至於為什麼回去,一來努爾哈赤不斷派人去說服,這裏頭使者肯定對他做了無數保證,舒爾哈齊弄不好信以為真了,甚至還有可能他自己也以為努爾哈赤不敢對他怎樣。總而言之,既有被迫無奈的原因,又有迷之自信的原因。」
「那就是天真了。」劉馨搖頭道:「你之前說過,天真是從政者之大忌,舒爾哈齊就犯了這樣的大忌。」
高務實點頭道:「確實如此,不過舒爾哈齊的『天真』對我而言有很大的好處,惟其天真,我才好說服、控制。他要真是和努爾哈赤一模一樣,都是野心難制之輩,那我做這些事還有什麼意義?」
「那你現在打算怎麼辦?」劉馨兩手一攤,道:「皇帝的聖意你都已經傳達下去了,曹簠肯定以為這是皇帝和你的共同態度,那他還不得徹底貫徹你倆的指示精神,把努爾哈赤一擼到底,把舒爾哈齊強行抬為建州左衛指揮使?」
高務實嘆了口氣,道:「我原是想看看曹簠能不能自行猜度出我的意思,但後來擔心不保險,所以又安排了後手……希望高逸民的腳程不要太慢。」
「噗!」劉馨忍不住笑起來,揶揄道:「你現在這個狀態,就像是某些總覺得自己孩子不夠聰明而恨不得把什麼事都幫他們包幹的家長。」
高務實苦笑一下,無奈道:「那怎麼辦呢?我和他們的思維本不在一個層面——我不是說他們愚笨,而是他們無法站在我這種後來人的角度反推,所以為了達成最具性價比的效果,我就不得不為之掌舵,這事難道你有更好的手段?」
「我當然沒有。」劉馨理不直氣也壯地道:「可你這個『家長』得當到什麼時候啊?遲早不還是有一天要放手的麼?」
高務實搖頭道;「到管不了再說吧,就算是當一天和尚撞一天鐘,我總不能眼睜睜看着這個國家又走上那條老路。」
「要我說,你真是不怕心累。」劉馨搖頭道:「我要是你呀,賺了這麼多錢,又有南疆基業,哪怕看在和皇帝同窗多年的份上,不去奪他的江山,也大可以去南疆逍遙,何必在這京師的渾水裏頭滾泥塘。」
高務實半開玩笑半認真地道:「大概,我還是有那麼點歷史責任感的。」
劉馨撇撇嘴:「換做是我,想辦法殺了努爾哈赤就算一了百了……你先別打岔,我知道你會說,就算沒了這個努爾哈赤,也會有另一個努爾哈赤出現,歷史的慣性嘛,是不是?不過我不這麼看,我覺得有些歷史人物應該是有其不可替代性的。

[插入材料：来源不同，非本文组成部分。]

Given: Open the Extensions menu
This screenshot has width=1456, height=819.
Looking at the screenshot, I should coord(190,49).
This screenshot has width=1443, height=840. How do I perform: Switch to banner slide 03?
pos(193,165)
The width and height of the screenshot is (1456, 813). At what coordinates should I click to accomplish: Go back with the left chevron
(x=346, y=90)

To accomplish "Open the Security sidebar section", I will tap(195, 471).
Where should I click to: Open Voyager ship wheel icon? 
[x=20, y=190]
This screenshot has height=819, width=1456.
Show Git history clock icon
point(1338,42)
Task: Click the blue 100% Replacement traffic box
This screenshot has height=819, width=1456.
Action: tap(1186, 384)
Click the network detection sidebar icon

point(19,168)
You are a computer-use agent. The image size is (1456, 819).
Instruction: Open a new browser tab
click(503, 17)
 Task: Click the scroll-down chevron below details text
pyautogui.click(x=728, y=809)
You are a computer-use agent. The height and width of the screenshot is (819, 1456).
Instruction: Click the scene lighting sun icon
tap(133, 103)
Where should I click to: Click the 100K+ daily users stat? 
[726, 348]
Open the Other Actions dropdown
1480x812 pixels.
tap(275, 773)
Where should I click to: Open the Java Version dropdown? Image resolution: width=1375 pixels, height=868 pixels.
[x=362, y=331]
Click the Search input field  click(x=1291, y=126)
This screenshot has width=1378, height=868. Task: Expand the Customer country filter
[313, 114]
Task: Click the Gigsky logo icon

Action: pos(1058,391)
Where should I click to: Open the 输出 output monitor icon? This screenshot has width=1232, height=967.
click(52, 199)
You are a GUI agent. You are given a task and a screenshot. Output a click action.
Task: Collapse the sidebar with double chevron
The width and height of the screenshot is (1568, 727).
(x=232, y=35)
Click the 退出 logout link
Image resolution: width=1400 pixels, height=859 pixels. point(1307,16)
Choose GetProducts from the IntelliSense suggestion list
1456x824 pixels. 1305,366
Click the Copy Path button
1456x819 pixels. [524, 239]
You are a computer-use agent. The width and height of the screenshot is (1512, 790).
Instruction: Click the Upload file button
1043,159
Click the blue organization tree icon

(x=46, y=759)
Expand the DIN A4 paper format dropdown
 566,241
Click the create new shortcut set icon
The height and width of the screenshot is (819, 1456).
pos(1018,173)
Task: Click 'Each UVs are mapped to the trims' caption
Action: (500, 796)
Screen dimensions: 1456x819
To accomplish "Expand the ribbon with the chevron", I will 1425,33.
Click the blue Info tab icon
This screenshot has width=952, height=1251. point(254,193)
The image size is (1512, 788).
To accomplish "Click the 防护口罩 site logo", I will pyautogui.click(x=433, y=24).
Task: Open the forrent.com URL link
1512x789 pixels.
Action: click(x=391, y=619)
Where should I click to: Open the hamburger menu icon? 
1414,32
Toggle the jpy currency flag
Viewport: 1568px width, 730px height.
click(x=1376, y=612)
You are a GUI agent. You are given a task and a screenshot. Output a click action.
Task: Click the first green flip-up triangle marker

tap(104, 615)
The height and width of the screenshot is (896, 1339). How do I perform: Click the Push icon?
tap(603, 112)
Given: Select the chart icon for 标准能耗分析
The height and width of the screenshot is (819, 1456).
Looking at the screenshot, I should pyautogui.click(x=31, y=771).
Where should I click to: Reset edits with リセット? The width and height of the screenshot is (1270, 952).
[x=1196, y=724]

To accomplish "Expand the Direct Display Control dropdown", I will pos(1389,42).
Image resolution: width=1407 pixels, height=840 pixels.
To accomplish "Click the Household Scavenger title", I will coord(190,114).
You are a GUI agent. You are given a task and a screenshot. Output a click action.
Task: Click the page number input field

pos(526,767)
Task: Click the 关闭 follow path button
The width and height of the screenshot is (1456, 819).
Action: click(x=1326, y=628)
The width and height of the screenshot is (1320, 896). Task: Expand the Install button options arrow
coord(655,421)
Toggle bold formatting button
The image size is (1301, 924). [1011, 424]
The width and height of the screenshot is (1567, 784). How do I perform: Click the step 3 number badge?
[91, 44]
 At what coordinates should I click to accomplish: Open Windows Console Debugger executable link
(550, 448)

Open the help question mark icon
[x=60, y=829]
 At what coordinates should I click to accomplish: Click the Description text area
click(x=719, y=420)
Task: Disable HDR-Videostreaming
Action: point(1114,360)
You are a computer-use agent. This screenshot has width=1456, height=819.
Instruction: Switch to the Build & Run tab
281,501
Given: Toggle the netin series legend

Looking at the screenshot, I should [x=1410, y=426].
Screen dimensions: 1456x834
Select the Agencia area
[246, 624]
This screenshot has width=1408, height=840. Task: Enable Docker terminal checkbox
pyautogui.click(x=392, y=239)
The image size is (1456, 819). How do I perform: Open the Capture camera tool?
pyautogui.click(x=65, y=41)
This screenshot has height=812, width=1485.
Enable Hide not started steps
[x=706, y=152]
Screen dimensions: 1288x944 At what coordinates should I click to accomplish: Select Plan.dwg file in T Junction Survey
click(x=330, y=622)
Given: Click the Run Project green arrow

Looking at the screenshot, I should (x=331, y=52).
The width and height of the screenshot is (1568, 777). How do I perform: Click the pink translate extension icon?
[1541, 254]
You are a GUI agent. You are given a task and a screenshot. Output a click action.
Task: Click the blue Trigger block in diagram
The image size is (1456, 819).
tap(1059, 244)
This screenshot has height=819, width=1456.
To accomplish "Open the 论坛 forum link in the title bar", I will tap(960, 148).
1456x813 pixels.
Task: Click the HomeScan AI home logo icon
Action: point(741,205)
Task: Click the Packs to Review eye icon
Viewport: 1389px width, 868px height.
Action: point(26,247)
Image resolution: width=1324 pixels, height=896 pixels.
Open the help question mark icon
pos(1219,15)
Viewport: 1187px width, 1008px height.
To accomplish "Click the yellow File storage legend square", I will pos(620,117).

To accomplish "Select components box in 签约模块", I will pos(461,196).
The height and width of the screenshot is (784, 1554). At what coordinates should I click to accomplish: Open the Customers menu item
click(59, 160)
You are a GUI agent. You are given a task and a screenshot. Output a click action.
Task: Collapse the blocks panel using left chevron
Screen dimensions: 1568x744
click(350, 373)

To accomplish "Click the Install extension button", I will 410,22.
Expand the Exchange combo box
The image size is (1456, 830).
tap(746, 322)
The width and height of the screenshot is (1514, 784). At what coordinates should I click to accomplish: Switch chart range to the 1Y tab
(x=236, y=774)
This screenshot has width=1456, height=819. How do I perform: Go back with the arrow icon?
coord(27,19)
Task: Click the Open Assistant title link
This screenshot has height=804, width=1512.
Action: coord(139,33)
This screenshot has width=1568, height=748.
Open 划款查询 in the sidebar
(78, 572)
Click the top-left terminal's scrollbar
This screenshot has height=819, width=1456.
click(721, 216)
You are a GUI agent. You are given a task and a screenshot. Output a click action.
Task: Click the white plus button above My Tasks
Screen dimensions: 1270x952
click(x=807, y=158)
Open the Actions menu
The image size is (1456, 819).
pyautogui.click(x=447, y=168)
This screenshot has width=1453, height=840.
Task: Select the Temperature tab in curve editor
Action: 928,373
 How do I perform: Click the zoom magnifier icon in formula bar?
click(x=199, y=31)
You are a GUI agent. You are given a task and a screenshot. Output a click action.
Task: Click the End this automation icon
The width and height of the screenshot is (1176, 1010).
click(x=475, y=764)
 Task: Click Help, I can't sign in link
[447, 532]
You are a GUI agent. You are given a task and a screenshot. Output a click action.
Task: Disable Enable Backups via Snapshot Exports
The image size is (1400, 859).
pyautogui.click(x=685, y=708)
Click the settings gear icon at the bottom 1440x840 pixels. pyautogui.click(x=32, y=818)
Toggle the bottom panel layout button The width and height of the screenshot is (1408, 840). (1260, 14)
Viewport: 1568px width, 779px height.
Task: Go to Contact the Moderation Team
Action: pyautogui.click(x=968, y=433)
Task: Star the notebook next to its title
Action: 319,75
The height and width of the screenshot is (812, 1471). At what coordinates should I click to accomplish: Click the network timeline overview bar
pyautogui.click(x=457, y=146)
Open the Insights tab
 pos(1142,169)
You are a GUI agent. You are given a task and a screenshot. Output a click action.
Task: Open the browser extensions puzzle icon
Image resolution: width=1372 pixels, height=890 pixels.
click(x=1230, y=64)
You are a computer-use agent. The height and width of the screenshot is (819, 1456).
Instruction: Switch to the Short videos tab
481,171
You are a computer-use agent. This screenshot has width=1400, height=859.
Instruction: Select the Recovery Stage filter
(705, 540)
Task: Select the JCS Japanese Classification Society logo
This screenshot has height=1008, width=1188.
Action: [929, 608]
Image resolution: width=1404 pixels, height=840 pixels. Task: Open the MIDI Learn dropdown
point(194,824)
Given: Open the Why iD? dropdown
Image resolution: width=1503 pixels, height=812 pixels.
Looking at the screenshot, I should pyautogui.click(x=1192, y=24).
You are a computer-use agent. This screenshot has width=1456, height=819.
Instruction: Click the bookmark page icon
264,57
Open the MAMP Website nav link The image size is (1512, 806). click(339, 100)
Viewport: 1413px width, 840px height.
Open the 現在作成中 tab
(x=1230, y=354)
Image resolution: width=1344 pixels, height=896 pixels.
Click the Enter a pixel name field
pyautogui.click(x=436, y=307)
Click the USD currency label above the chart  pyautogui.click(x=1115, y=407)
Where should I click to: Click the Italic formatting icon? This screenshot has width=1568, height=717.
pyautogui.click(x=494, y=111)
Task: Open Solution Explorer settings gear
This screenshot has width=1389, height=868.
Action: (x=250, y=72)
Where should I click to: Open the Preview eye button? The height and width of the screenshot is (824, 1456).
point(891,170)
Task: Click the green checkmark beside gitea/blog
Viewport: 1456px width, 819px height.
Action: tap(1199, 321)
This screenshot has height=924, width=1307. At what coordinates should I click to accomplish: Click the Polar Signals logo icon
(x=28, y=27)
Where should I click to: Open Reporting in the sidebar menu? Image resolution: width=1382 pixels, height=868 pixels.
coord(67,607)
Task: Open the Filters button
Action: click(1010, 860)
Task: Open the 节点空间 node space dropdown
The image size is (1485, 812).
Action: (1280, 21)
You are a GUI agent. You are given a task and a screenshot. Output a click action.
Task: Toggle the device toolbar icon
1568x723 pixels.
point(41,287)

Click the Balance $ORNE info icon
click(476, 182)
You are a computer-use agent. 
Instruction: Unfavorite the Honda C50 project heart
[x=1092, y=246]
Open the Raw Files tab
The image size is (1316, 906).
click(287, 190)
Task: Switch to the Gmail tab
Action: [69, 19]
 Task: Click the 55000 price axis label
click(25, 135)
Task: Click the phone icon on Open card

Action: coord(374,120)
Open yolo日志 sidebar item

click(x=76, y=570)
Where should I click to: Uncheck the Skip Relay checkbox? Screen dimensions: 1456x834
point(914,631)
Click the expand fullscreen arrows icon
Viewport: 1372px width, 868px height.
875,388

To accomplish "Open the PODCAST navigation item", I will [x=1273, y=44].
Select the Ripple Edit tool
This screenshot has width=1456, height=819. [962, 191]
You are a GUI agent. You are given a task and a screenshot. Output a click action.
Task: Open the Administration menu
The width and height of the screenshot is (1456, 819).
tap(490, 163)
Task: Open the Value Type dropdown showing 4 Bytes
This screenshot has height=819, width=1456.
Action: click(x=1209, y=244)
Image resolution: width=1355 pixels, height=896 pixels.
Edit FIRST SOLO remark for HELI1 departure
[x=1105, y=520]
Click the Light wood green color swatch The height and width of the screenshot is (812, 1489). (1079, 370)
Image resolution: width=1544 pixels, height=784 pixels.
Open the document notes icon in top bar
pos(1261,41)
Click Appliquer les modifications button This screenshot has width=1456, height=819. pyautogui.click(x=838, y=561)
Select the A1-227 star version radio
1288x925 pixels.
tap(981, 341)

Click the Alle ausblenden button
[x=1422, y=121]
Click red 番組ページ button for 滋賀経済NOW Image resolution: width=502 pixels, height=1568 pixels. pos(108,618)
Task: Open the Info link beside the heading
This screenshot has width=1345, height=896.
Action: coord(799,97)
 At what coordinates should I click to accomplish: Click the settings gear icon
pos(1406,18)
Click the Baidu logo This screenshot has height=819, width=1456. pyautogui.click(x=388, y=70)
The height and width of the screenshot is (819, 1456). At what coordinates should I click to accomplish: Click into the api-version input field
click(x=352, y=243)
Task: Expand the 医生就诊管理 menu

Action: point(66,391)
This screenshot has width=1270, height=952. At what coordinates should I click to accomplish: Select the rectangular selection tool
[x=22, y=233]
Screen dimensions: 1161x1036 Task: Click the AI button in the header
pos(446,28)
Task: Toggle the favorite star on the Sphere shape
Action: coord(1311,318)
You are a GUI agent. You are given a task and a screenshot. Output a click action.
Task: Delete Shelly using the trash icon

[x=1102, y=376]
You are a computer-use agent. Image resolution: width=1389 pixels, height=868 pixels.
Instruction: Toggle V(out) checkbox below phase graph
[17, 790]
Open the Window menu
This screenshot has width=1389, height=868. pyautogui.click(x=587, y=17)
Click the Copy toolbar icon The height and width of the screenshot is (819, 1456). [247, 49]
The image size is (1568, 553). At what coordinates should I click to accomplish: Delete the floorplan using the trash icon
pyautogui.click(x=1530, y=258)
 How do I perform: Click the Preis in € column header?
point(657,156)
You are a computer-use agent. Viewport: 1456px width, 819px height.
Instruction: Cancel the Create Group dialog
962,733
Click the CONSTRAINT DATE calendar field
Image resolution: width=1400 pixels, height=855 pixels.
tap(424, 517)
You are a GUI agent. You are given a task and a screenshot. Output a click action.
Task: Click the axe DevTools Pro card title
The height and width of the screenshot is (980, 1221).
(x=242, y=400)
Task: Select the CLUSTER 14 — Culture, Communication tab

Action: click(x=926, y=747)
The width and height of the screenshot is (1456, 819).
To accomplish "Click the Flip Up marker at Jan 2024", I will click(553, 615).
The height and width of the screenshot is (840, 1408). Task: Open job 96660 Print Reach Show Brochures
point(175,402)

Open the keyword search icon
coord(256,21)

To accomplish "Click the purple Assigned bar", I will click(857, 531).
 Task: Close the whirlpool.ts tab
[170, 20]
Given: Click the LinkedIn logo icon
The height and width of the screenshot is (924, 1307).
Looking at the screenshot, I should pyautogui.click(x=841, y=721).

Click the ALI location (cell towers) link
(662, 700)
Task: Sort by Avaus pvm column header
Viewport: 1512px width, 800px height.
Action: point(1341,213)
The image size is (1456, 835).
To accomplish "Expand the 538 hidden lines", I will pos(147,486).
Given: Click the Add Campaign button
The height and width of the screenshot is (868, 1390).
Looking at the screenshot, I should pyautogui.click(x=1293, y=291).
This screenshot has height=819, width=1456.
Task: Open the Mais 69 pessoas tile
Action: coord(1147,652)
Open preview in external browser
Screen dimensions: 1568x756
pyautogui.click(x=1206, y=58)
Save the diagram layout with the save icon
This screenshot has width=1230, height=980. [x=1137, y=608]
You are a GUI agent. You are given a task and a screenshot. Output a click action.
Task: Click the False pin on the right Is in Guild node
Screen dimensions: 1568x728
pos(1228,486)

就比如說努爾哈赤,我聽你說了這麼多女真人的歷史,這些著名人物裏面不也就他一個人是一門心思統一女真,然後要叛明的麼?其他那些人,哪怕是一開始與明朝作對,但只要被教訓一番,也會改變立場,成為順明派甚至擁明派。
既然如此,殺了努爾哈赤不就完事了?我是不相信殺了努爾哈赤之後又會出現一個和他連性格、能力都一模一樣的女真強酋,帶領女真人叛明的。」
高務實略微思索了一下她的話,輕輕搖頭,道:「其實你說的這個觀點,就和『英雄造時勢』與『時勢造英雄』究竟誰對誰錯一樣,沒有人能給出一個確定的答案。通常而言,大家會說時勢造英雄,但英雄又能推動時勢,兩者之間是一個相輔相成的關係。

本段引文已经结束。